**PROBLEM TO WORK ON:**
Lines that include "every" make up the answer; copy all of them from the data below.

(Stored records)
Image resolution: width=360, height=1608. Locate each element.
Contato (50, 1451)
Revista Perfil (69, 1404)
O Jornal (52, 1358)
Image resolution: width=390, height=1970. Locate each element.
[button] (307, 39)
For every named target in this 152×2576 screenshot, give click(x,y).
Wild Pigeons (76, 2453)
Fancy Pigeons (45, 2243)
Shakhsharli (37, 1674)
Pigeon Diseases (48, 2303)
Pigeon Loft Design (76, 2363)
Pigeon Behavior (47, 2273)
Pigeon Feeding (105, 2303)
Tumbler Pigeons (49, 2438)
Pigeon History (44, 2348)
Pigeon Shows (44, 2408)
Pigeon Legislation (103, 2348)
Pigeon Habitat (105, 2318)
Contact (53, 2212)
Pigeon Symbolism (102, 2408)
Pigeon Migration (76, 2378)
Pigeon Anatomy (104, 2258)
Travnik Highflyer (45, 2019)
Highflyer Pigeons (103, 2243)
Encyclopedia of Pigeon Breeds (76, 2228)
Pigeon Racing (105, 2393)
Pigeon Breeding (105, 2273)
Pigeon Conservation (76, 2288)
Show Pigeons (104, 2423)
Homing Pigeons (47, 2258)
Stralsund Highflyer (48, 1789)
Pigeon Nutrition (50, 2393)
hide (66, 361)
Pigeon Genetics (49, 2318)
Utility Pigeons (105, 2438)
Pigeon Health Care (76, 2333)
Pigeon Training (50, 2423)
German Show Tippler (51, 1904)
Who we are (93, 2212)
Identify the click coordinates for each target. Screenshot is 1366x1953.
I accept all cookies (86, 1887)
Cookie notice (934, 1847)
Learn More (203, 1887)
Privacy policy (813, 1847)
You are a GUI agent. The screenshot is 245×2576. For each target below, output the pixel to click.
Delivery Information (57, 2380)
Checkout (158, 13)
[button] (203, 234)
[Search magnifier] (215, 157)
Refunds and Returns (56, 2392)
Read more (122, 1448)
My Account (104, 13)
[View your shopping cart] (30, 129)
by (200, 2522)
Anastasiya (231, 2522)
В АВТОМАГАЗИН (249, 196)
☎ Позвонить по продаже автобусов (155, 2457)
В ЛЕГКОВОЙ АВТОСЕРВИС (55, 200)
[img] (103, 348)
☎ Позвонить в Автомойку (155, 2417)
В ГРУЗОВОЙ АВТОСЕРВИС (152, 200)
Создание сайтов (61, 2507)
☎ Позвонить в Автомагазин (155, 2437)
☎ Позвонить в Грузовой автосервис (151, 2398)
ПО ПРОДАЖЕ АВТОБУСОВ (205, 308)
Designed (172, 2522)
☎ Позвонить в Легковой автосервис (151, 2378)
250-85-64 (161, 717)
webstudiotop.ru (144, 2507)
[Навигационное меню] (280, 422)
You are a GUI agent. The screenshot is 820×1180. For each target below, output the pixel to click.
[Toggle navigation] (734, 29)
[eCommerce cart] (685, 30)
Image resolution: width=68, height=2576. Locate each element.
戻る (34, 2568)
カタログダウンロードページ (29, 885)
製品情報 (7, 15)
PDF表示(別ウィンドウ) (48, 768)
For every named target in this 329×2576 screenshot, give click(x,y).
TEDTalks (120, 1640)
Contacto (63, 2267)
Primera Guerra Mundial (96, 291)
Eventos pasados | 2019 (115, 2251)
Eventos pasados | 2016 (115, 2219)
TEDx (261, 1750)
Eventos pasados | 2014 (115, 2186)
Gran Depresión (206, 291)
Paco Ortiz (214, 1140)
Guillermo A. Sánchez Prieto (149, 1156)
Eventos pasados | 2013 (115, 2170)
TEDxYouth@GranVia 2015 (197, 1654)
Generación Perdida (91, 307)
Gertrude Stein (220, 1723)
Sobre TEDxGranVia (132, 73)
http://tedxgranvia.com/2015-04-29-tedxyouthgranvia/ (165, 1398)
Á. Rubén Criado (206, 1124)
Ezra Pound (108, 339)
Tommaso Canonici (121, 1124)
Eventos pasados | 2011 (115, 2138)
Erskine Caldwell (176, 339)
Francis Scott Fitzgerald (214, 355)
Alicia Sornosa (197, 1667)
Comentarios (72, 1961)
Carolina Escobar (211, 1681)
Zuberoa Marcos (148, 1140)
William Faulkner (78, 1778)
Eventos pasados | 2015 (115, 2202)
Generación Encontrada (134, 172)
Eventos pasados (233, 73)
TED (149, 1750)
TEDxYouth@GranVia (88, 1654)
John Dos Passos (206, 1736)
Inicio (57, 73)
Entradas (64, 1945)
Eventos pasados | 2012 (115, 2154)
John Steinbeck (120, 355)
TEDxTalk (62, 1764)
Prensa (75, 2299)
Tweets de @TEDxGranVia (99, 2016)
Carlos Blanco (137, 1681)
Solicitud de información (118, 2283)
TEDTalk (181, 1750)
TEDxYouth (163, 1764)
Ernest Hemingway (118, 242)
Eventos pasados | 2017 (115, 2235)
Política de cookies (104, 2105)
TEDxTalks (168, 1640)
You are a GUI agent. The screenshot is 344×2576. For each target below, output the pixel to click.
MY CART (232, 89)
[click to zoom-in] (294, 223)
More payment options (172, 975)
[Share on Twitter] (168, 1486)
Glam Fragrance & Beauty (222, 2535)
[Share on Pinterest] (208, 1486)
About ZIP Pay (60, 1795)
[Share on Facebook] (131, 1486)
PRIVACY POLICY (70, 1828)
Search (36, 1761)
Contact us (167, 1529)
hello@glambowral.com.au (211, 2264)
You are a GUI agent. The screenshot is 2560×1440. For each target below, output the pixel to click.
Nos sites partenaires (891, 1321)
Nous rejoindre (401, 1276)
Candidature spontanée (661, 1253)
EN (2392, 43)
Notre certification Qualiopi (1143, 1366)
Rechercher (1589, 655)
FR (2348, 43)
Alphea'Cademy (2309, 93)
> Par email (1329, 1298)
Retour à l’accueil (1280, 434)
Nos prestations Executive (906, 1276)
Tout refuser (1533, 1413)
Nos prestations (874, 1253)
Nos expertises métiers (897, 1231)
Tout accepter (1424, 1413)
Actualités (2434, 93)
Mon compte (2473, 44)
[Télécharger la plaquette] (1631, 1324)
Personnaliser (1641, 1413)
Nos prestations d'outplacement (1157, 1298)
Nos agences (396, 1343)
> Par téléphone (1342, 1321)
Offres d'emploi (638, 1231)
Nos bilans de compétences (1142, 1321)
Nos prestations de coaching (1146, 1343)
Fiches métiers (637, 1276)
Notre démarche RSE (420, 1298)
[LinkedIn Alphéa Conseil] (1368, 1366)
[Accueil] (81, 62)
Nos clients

**TASK OUTPUT:**
For every named target in this 152×2576 screenshot, give click(x,y).
For every named target in this 329×2576 screenshot, give click(x,y).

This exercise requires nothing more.